Task instructions: Copy the lines from the one with "This screenshot has width=840, height=637." through the end of the records, swapping "Select" for "Pick" and keeping everything else the same. Leave the pictures out of your answer.

Exercise materials:
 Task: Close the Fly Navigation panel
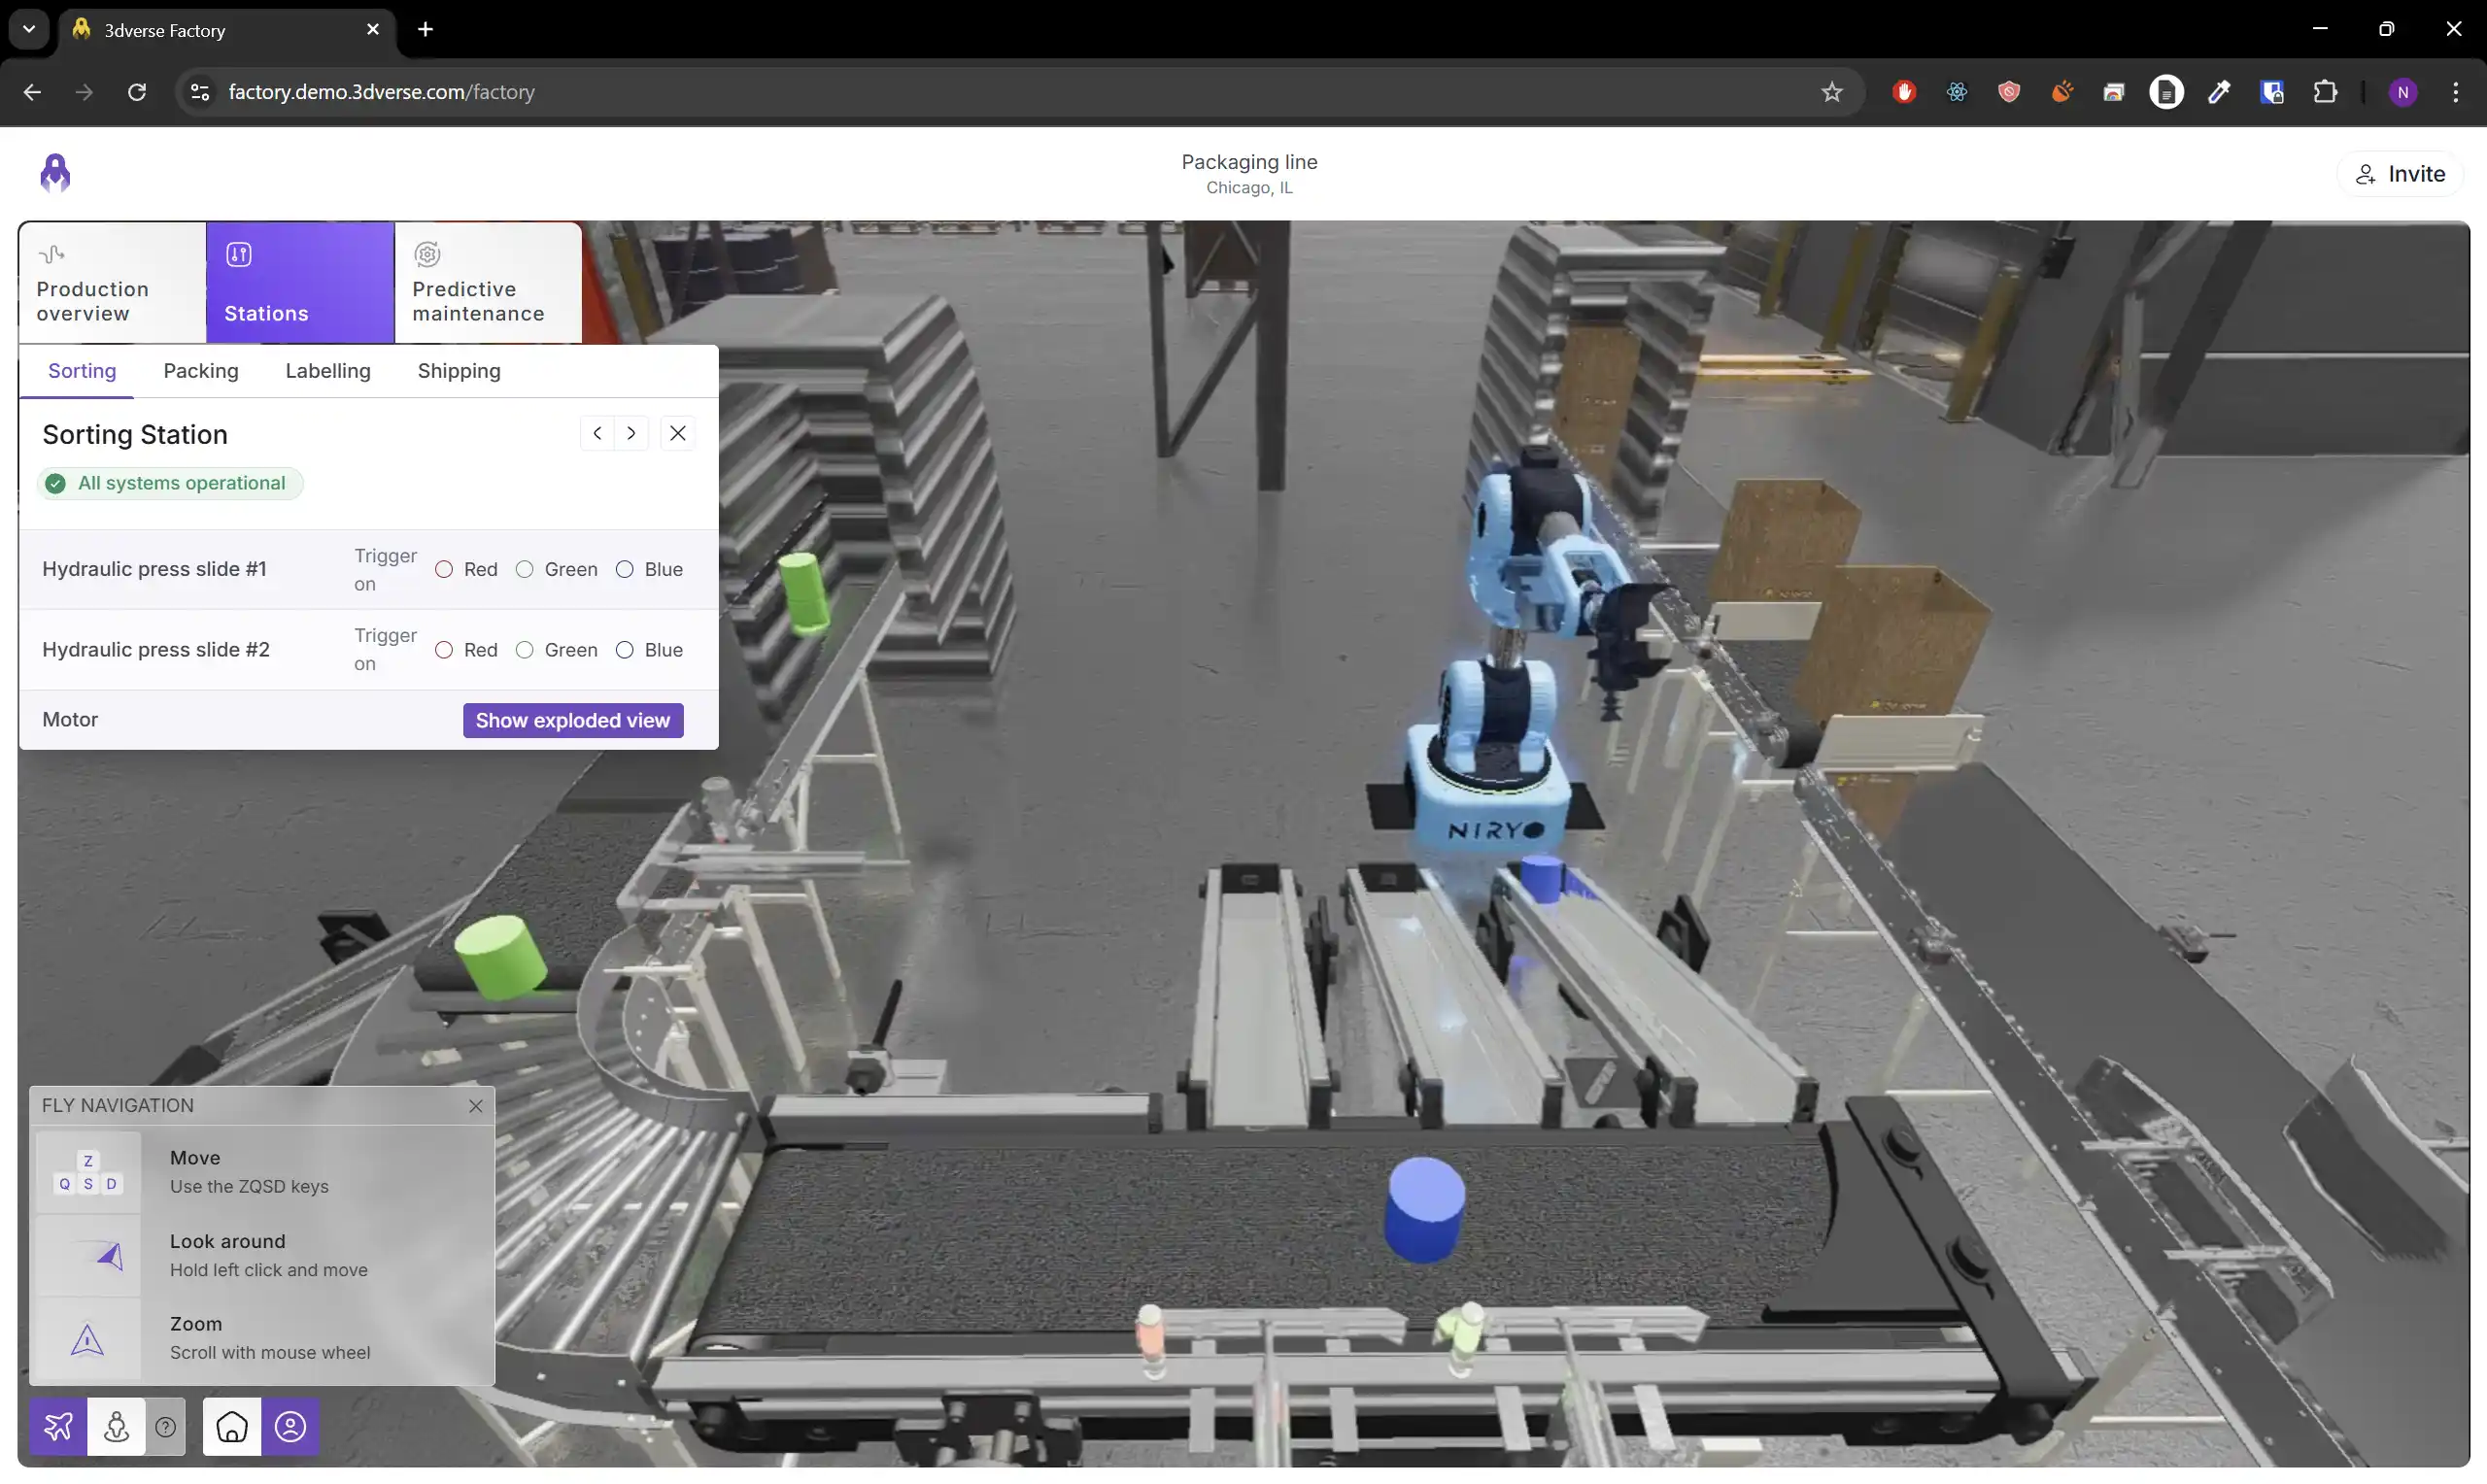[x=476, y=1105]
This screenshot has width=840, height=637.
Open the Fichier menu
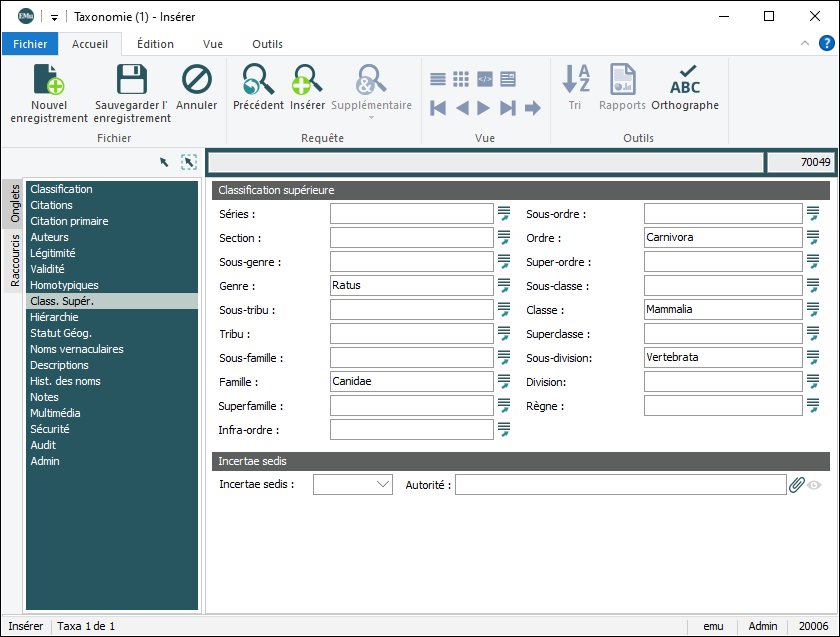tap(30, 44)
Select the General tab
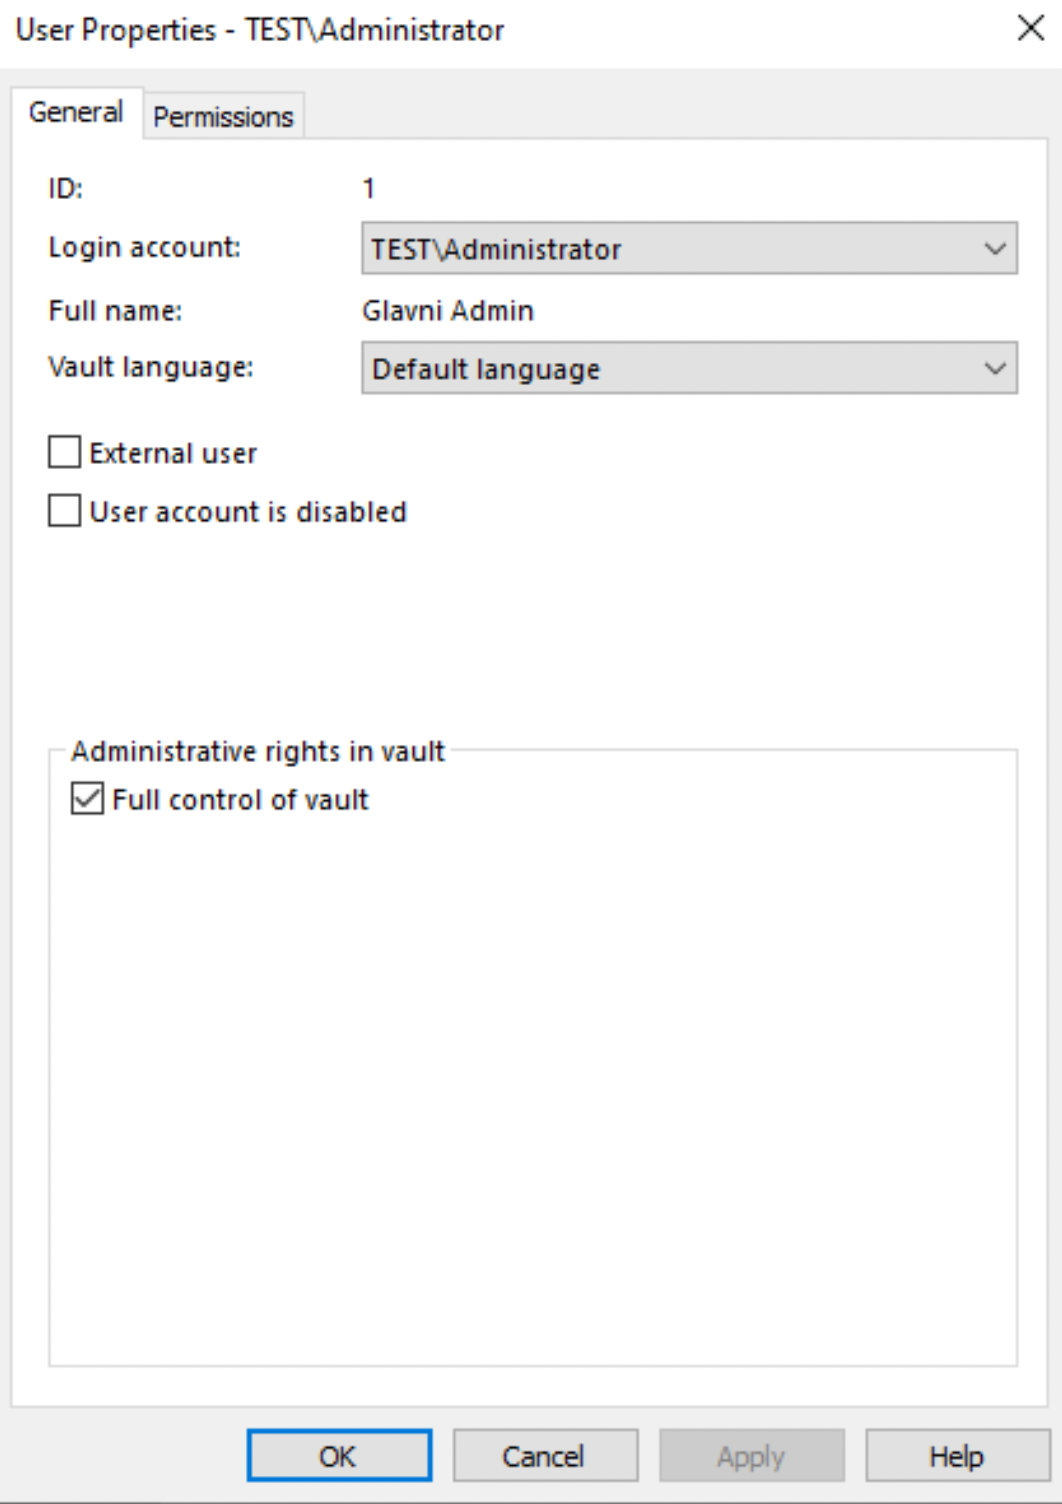This screenshot has width=1062, height=1504. point(76,112)
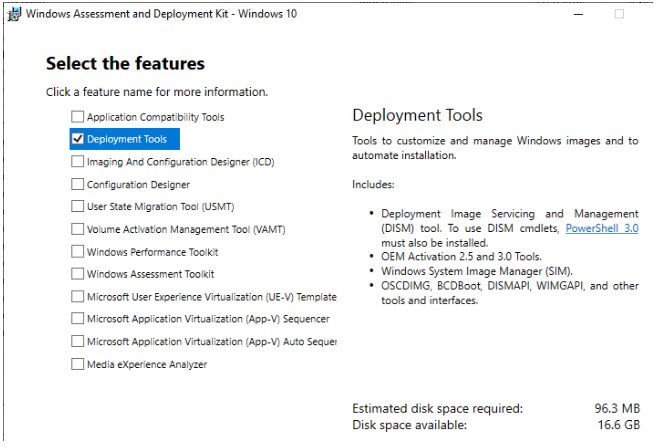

Written answer:
This screenshot has width=840, height=637.
Open the Fichier menu
tap(30, 44)
Pick the General tab
This screenshot has width=1062, height=1504. point(76,112)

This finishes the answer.